Supplied information:

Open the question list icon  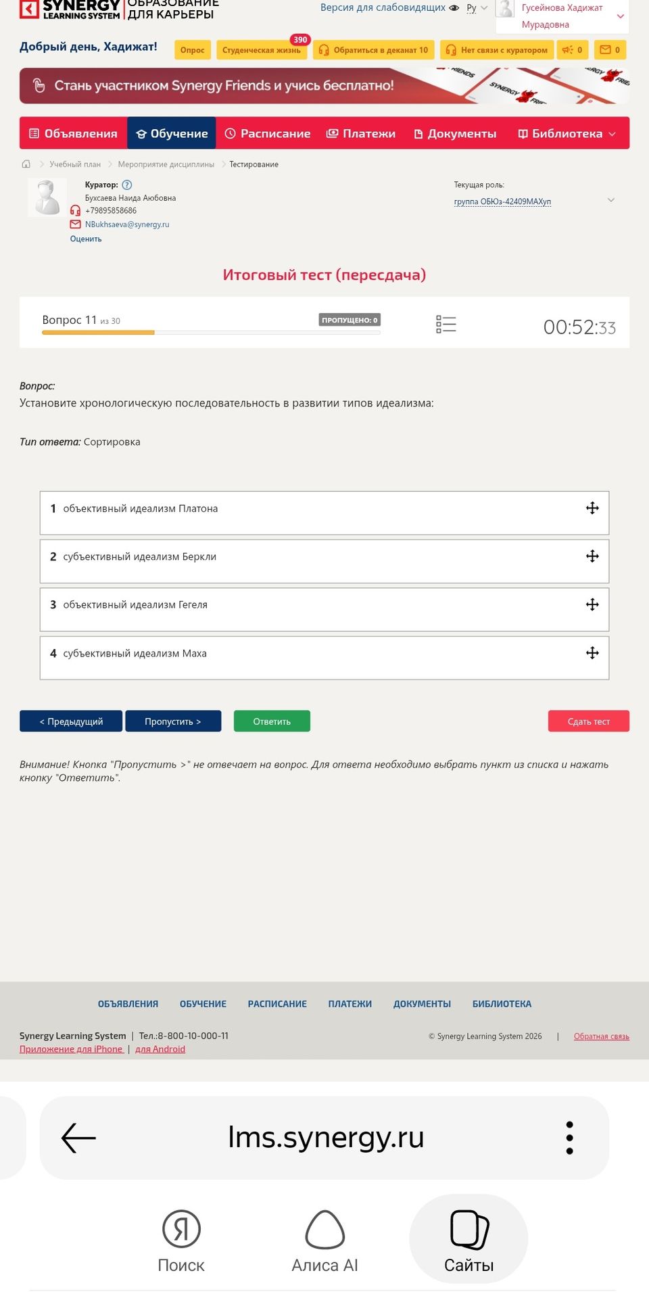click(446, 325)
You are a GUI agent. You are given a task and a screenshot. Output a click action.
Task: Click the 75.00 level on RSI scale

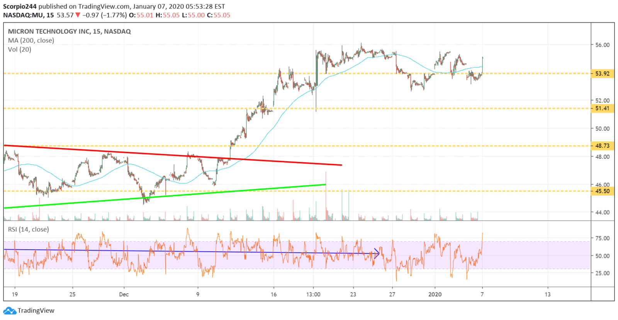click(602, 238)
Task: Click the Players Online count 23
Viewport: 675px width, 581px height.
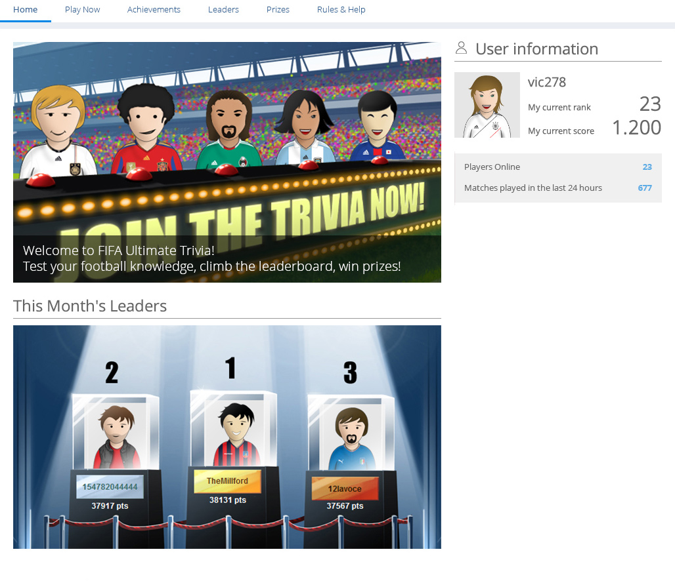Action: click(647, 167)
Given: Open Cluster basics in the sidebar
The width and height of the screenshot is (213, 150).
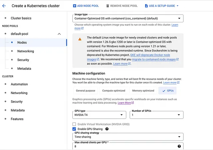Looking at the screenshot, I should coord(21,18).
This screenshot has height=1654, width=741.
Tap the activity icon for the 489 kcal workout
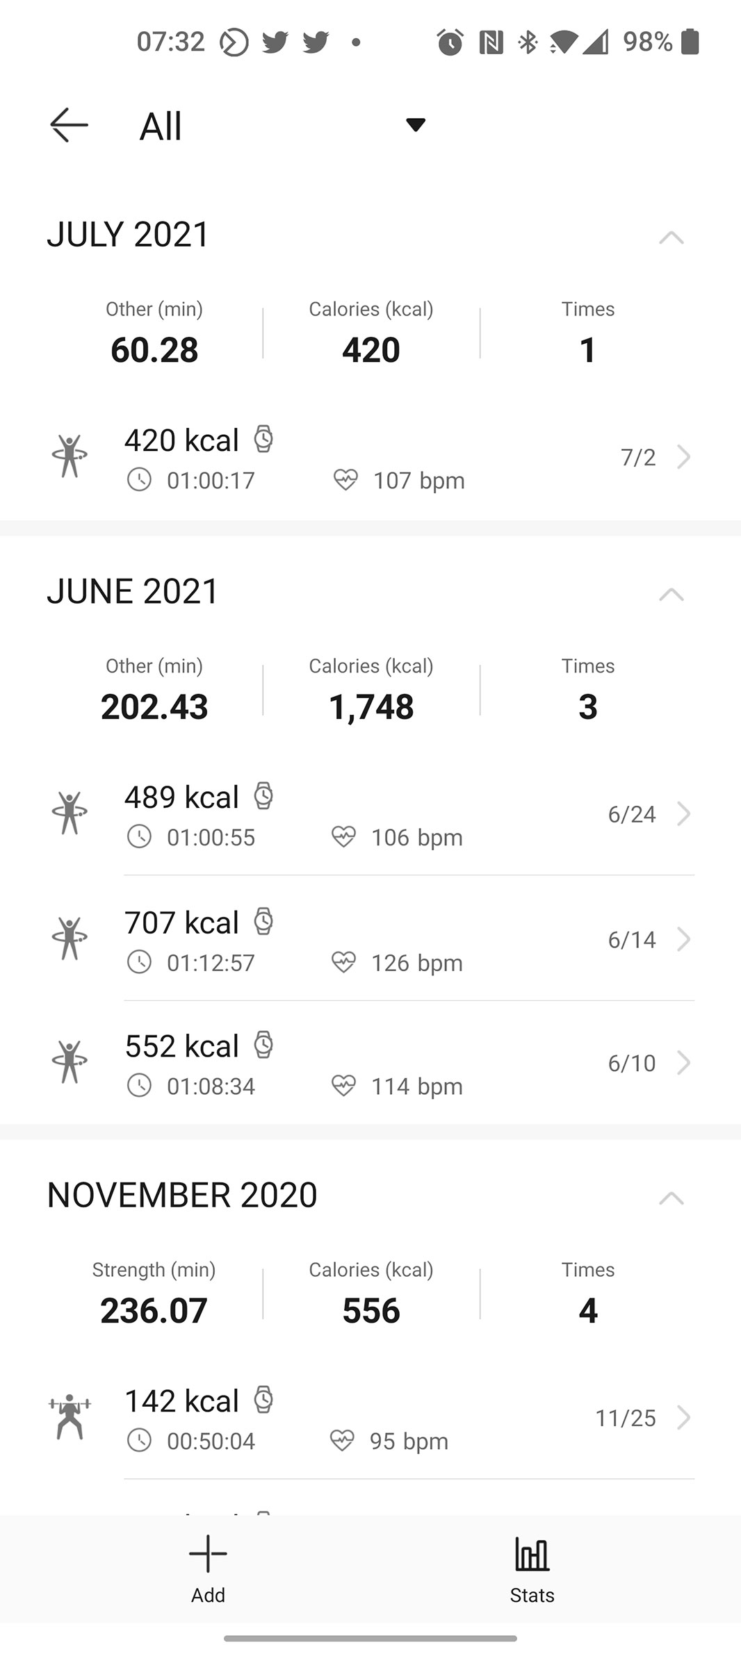point(70,813)
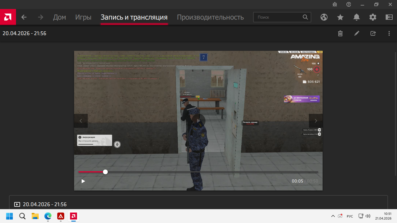Open the three-dot more options menu
This screenshot has height=223, width=397.
[389, 33]
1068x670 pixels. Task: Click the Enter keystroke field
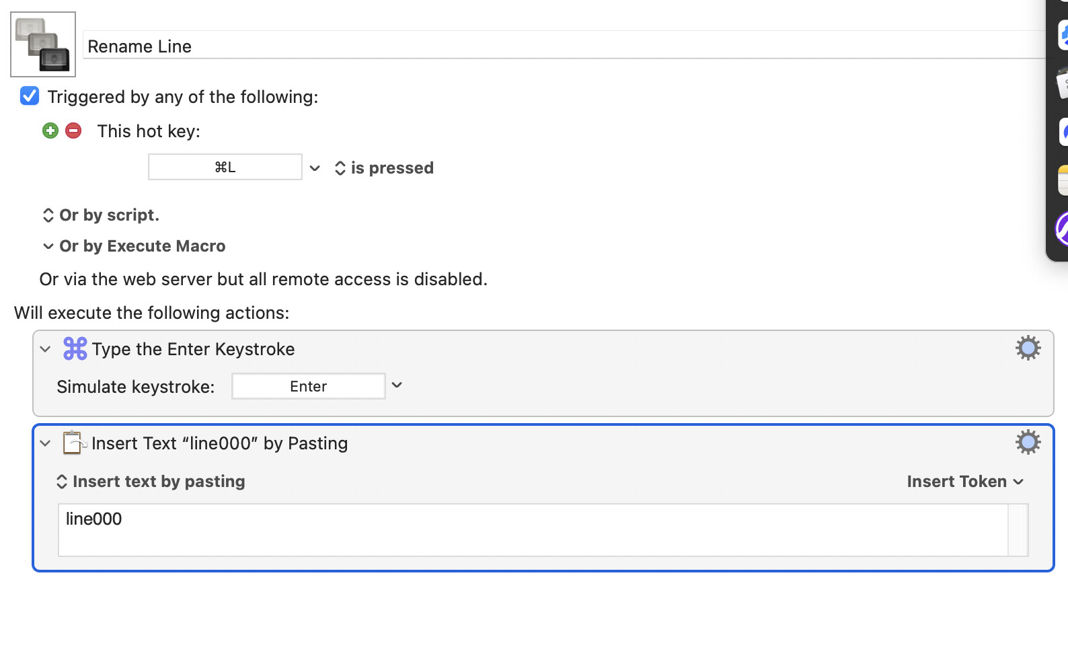(309, 386)
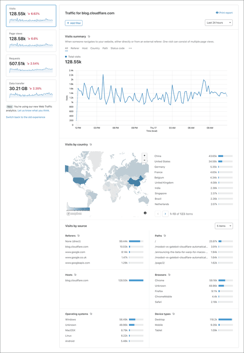244x353 pixels.
Task: Click the map color gradient legend
Action: (78, 208)
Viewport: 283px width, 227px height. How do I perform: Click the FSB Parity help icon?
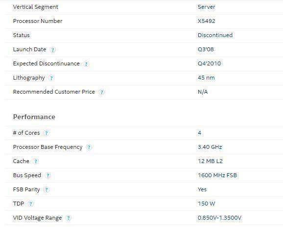47,190
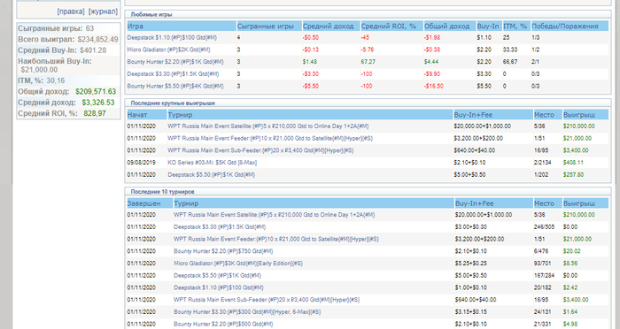Sort by Сыгранные игры column header
This screenshot has width=620, height=329.
tap(266, 27)
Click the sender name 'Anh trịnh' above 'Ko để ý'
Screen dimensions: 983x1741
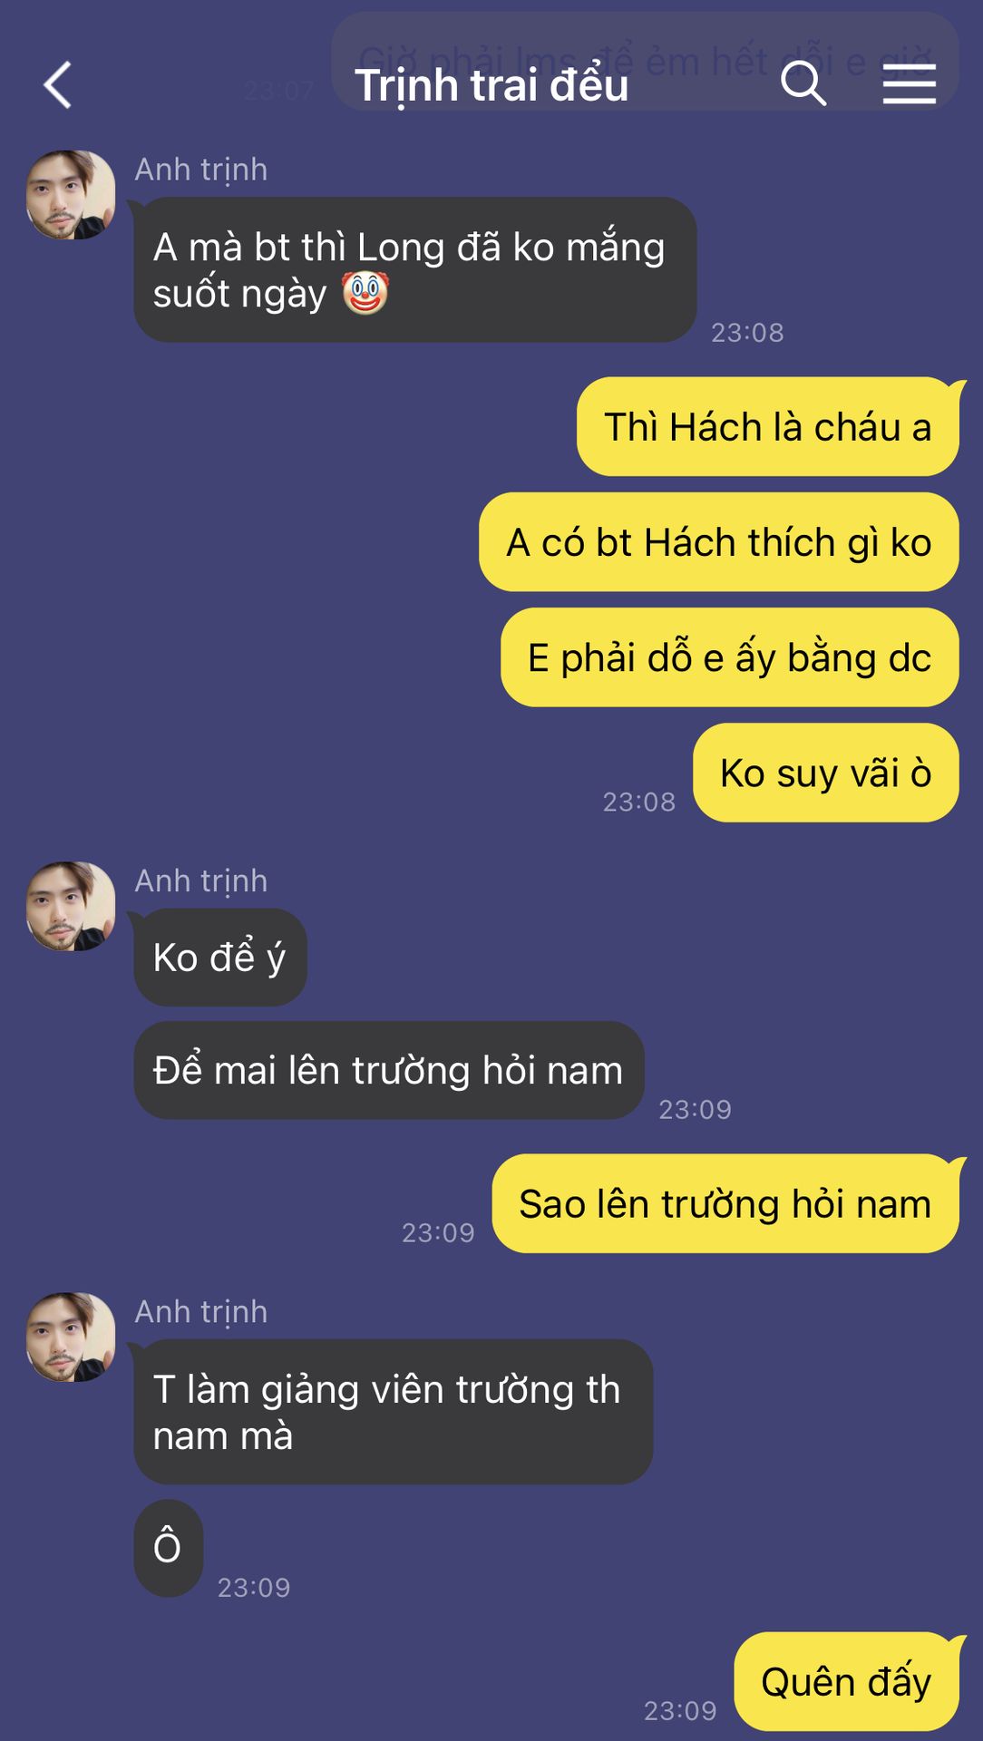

Task: From the material above, write out exactly the lines from the line with "1068x670 pixels. Task: Click" through the closing line, inclusive, and no pictures.

The completed task:
1068x670 pixels. Task: Click the Enter keystroke field
(309, 386)
244x353 pixels.
Task: Click the map color gradient legend
Action: (78, 208)
Viewport: 283px width, 227px height. How do I perform: Click the FSB Parity help icon?
47,190
Sort by Сыгранные игры column header
This screenshot has width=620, height=329.
tap(266, 27)
Click the sender name 'Anh trịnh' above 'Ko để ý'
Screen dimensions: 983x1741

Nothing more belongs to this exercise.